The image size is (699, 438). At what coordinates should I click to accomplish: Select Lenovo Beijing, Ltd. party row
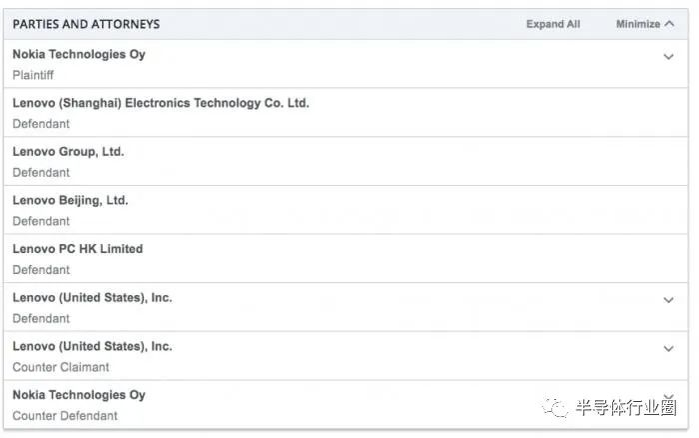(x=346, y=210)

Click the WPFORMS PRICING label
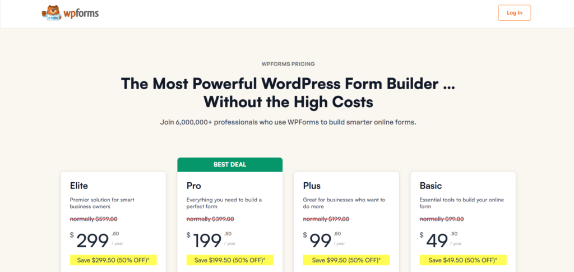point(288,64)
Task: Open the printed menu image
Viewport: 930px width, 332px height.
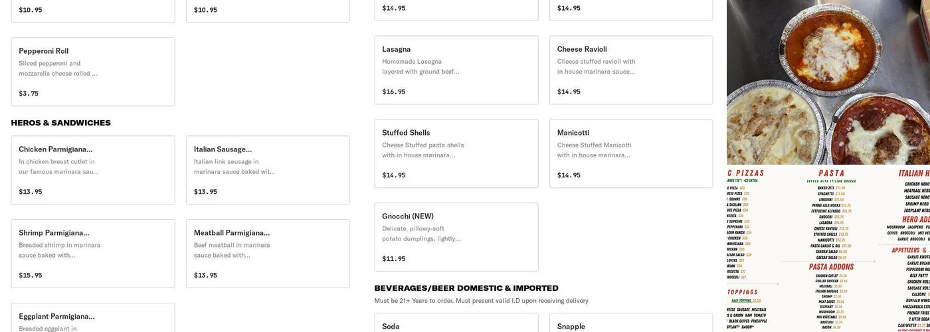Action: coord(828,249)
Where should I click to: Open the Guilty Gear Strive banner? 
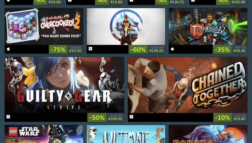coord(64,85)
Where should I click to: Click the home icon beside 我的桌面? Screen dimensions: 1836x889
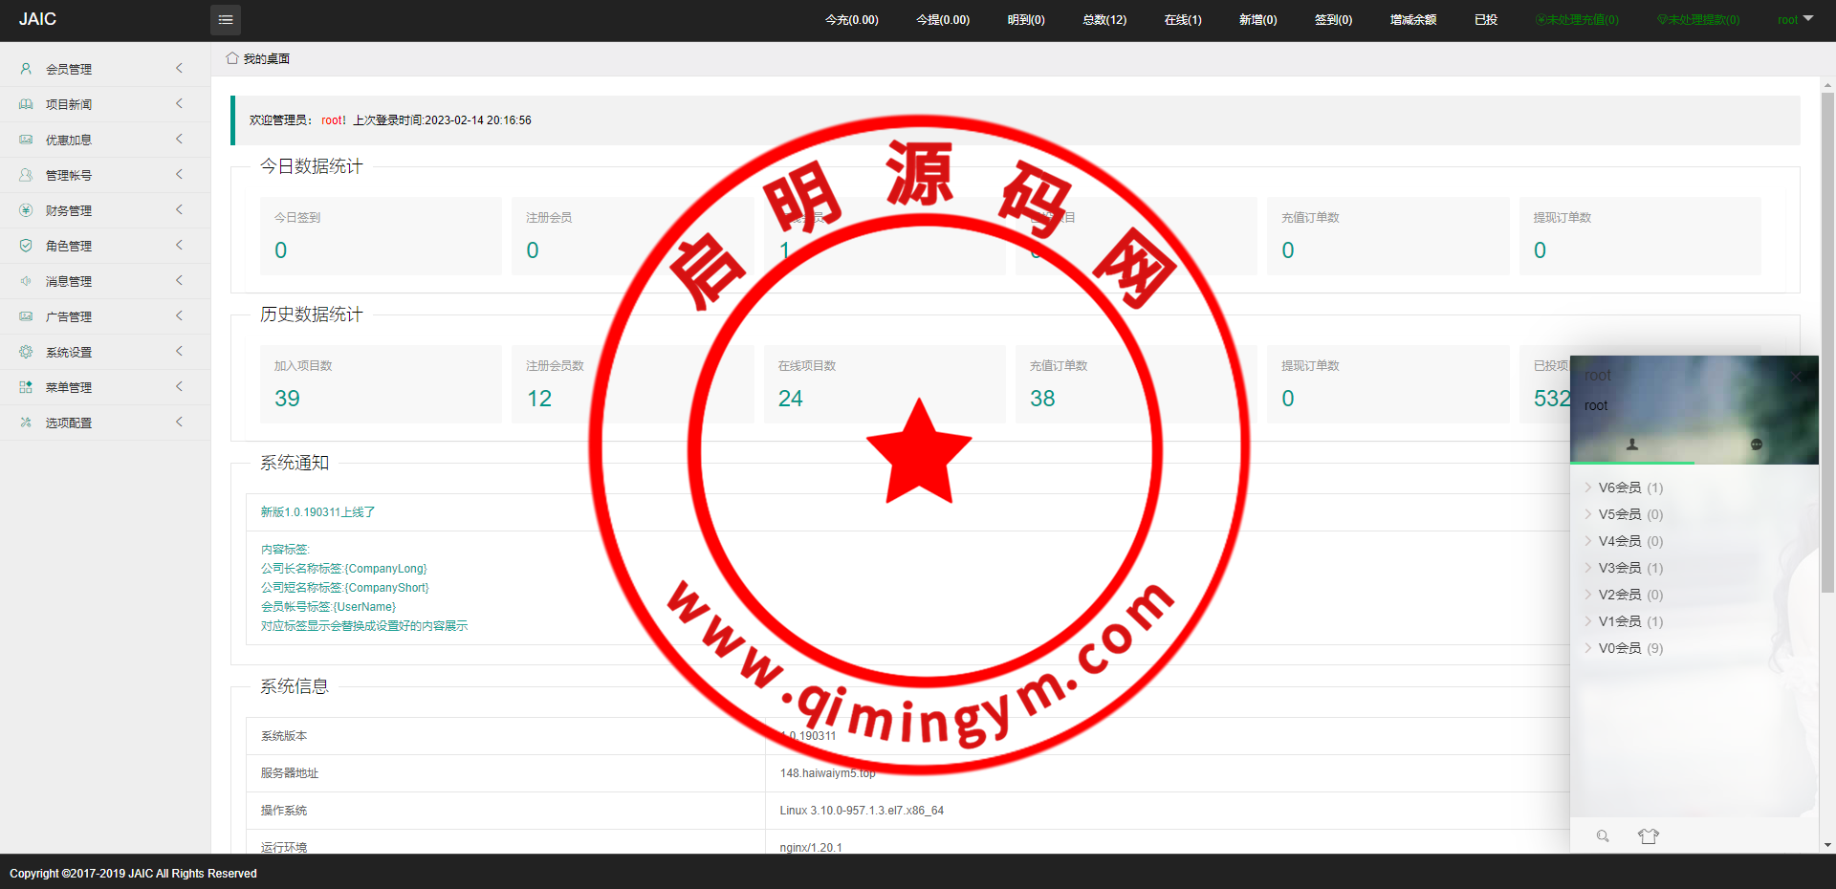(231, 58)
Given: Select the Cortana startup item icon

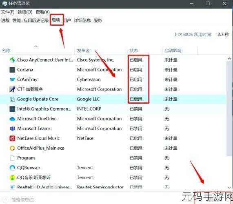Looking at the screenshot, I should [x=12, y=70].
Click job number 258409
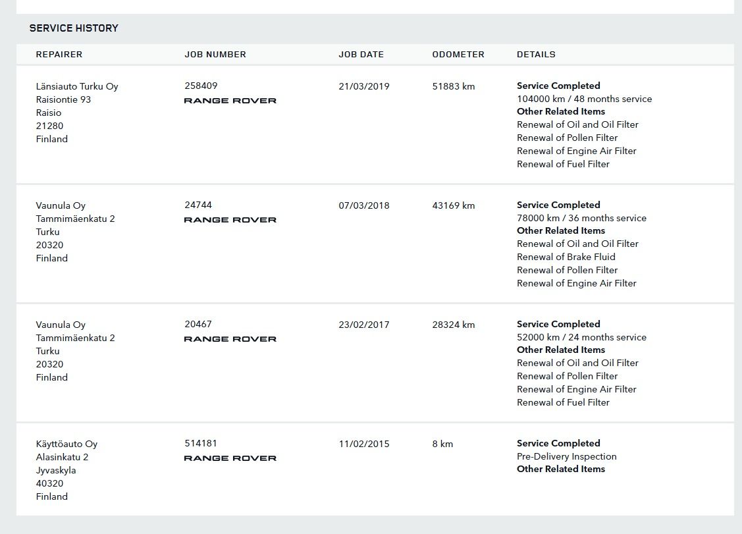Viewport: 742px width, 534px height. pyautogui.click(x=201, y=86)
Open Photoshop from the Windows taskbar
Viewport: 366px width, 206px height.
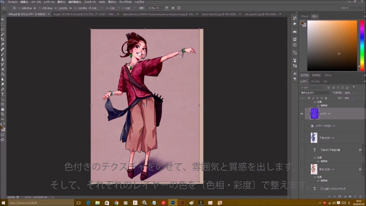(x=173, y=203)
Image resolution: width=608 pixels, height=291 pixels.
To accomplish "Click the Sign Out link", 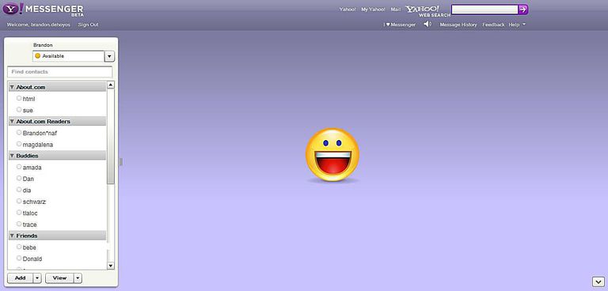I will point(89,25).
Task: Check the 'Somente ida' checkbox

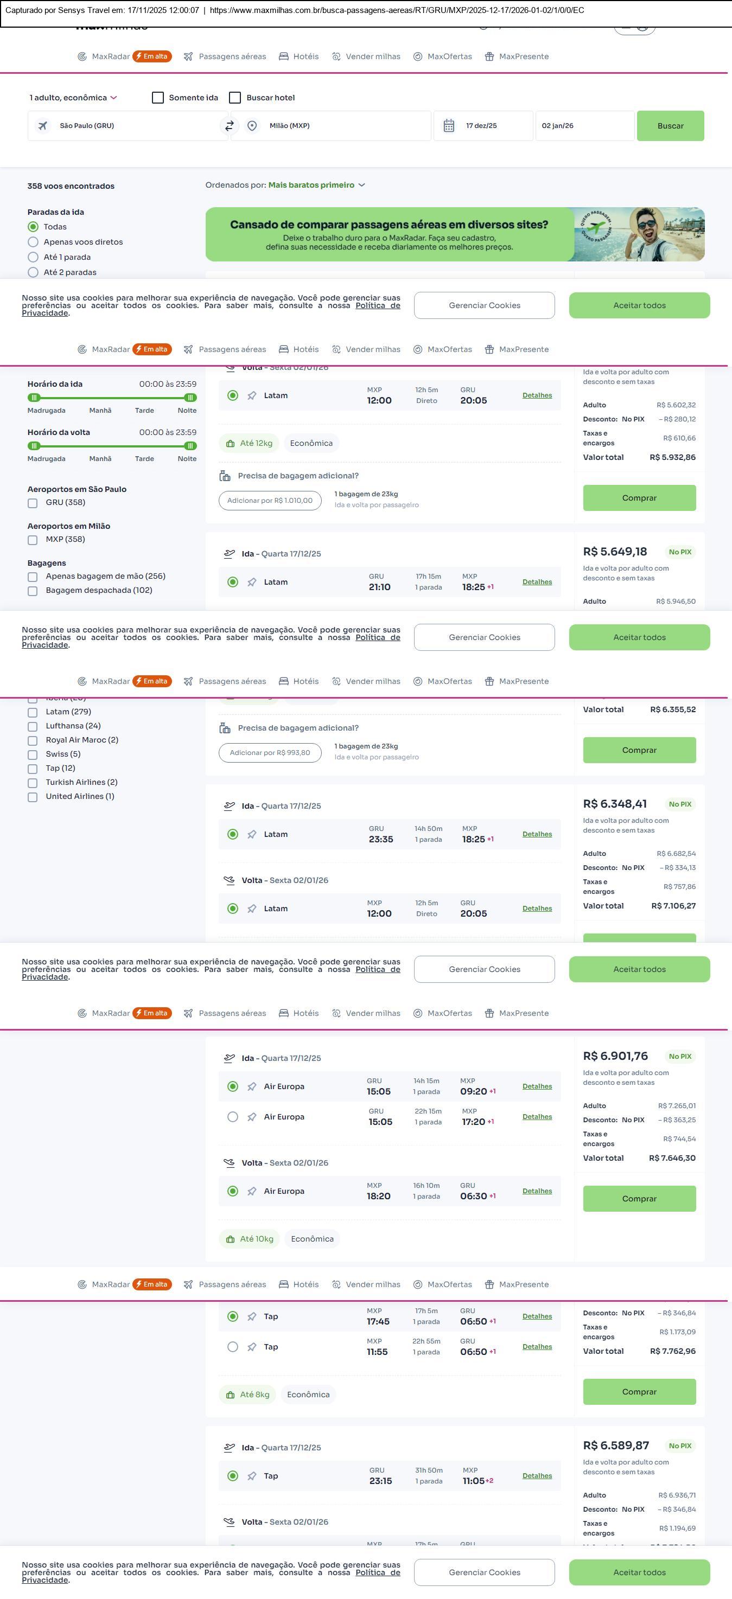Action: (158, 97)
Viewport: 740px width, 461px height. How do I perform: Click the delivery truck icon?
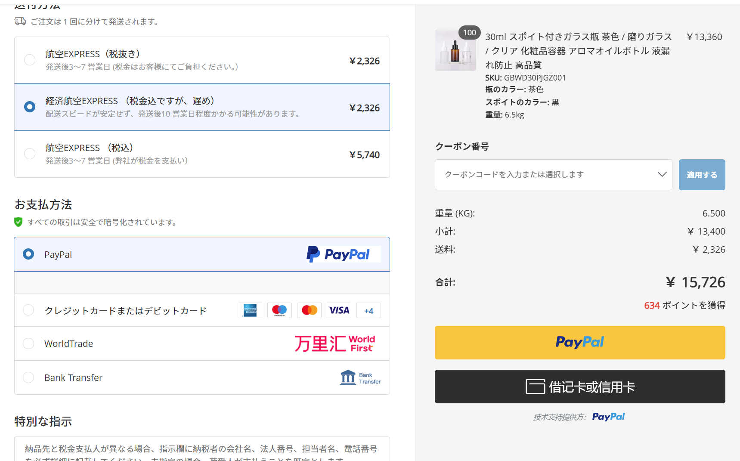tap(20, 21)
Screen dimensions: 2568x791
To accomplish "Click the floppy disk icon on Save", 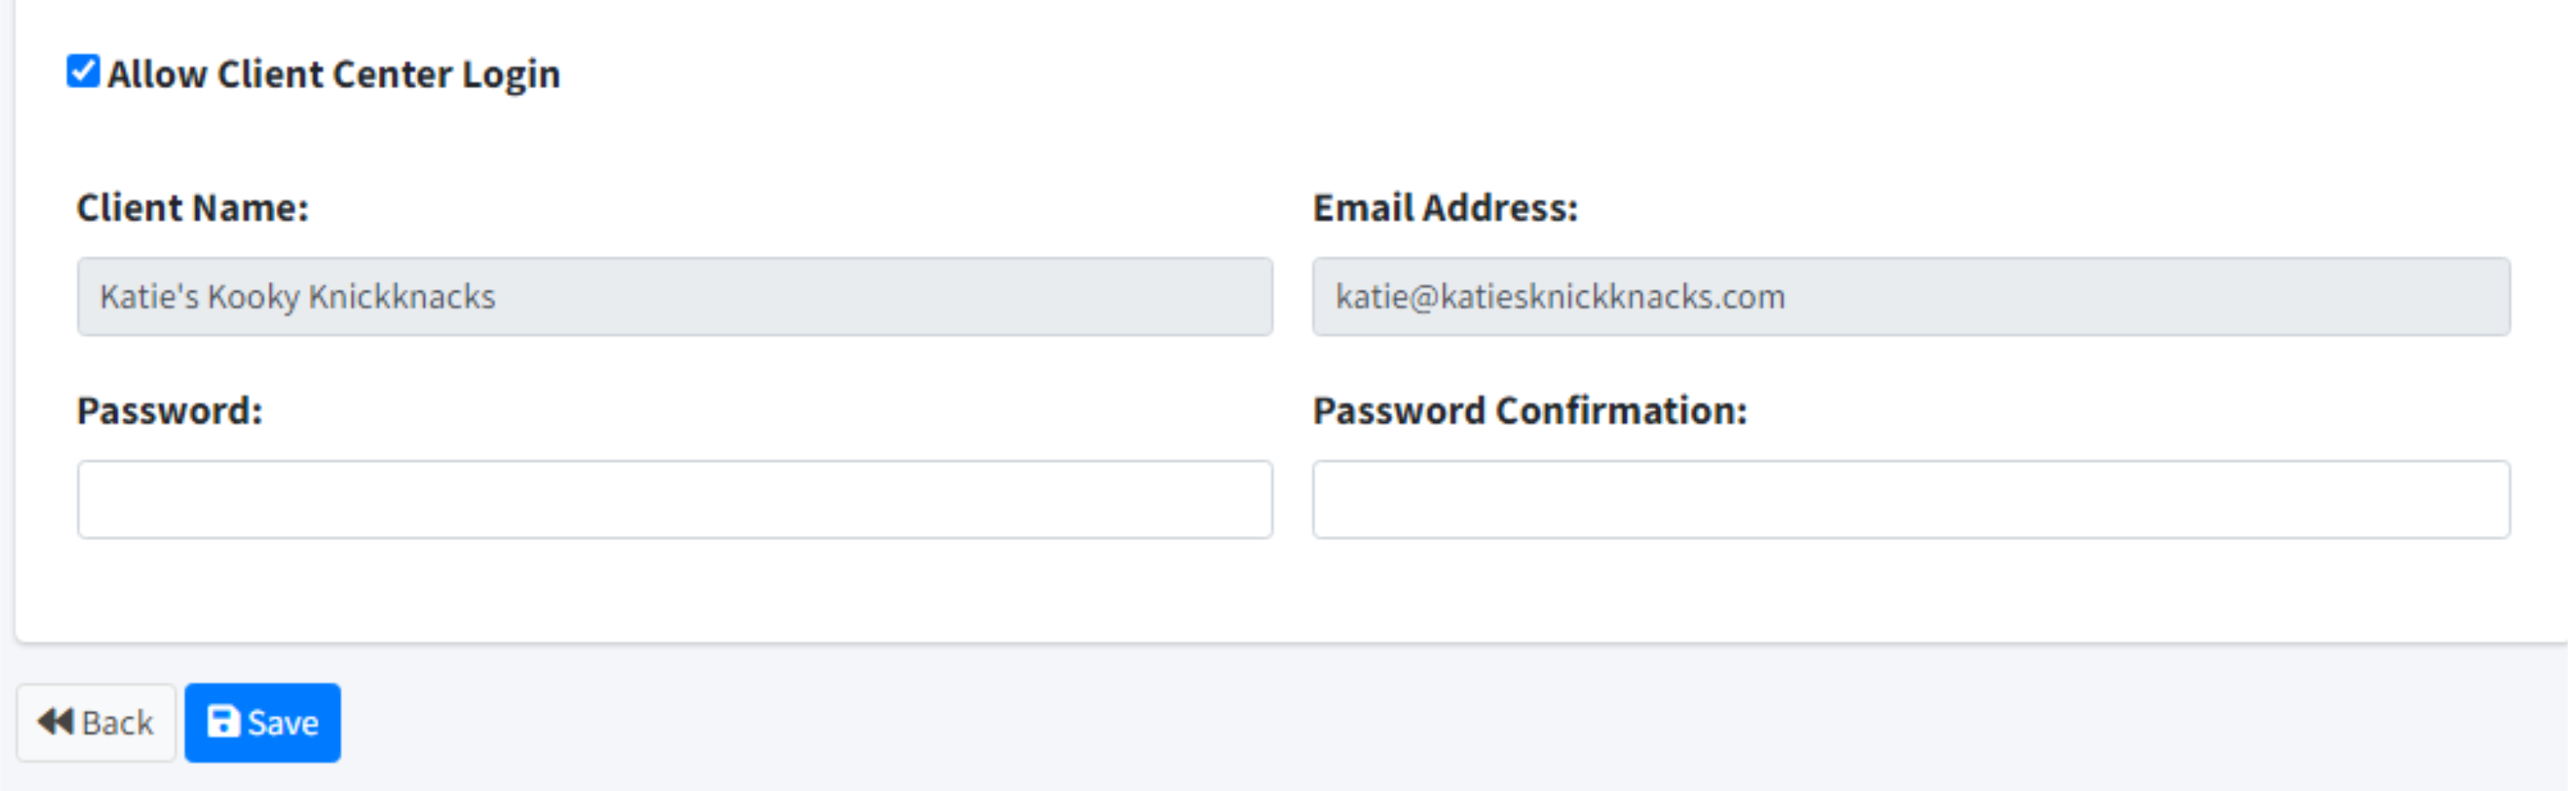I will (222, 721).
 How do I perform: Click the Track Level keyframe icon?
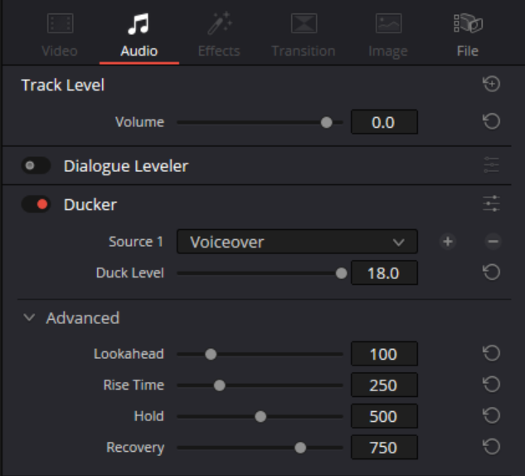coord(491,85)
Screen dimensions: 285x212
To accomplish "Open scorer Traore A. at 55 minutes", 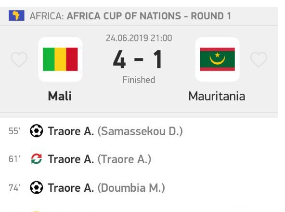I will 71,131.
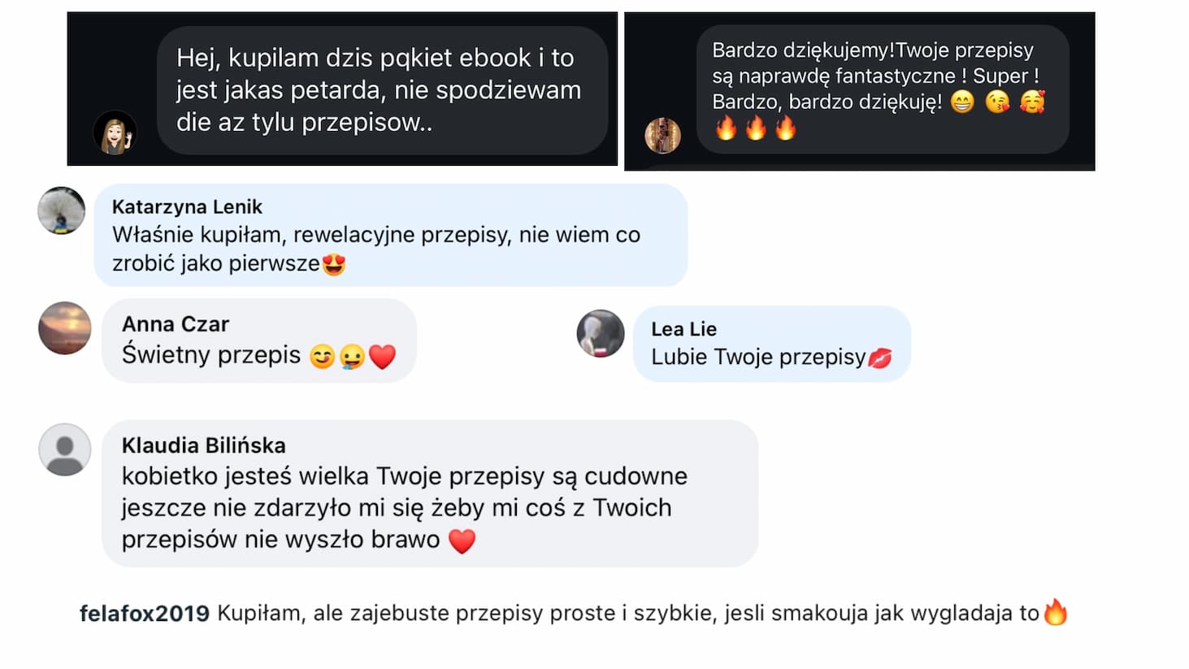This screenshot has width=1189, height=669.
Task: Click the cartoon avatar beside ebook message
Action: pos(115,132)
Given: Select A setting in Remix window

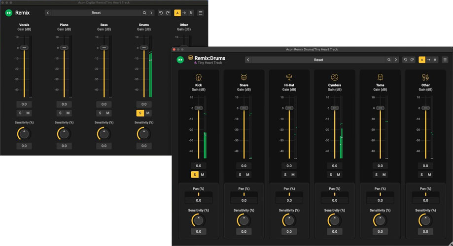Looking at the screenshot, I should 177,13.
====================
Work item
Everything from the first line of the entries through the line that contains "Task: Open the printed menu image" is to be reproduced exactly, except the pictures.

Output of the task
The image size is (699, 438). At what coordinates should I click to accomplish: Select Lenovo Beijing, Ltd. party row
(x=346, y=210)

Click the WPFORMS PRICING label
point(288,64)
Task: Open the printed menu image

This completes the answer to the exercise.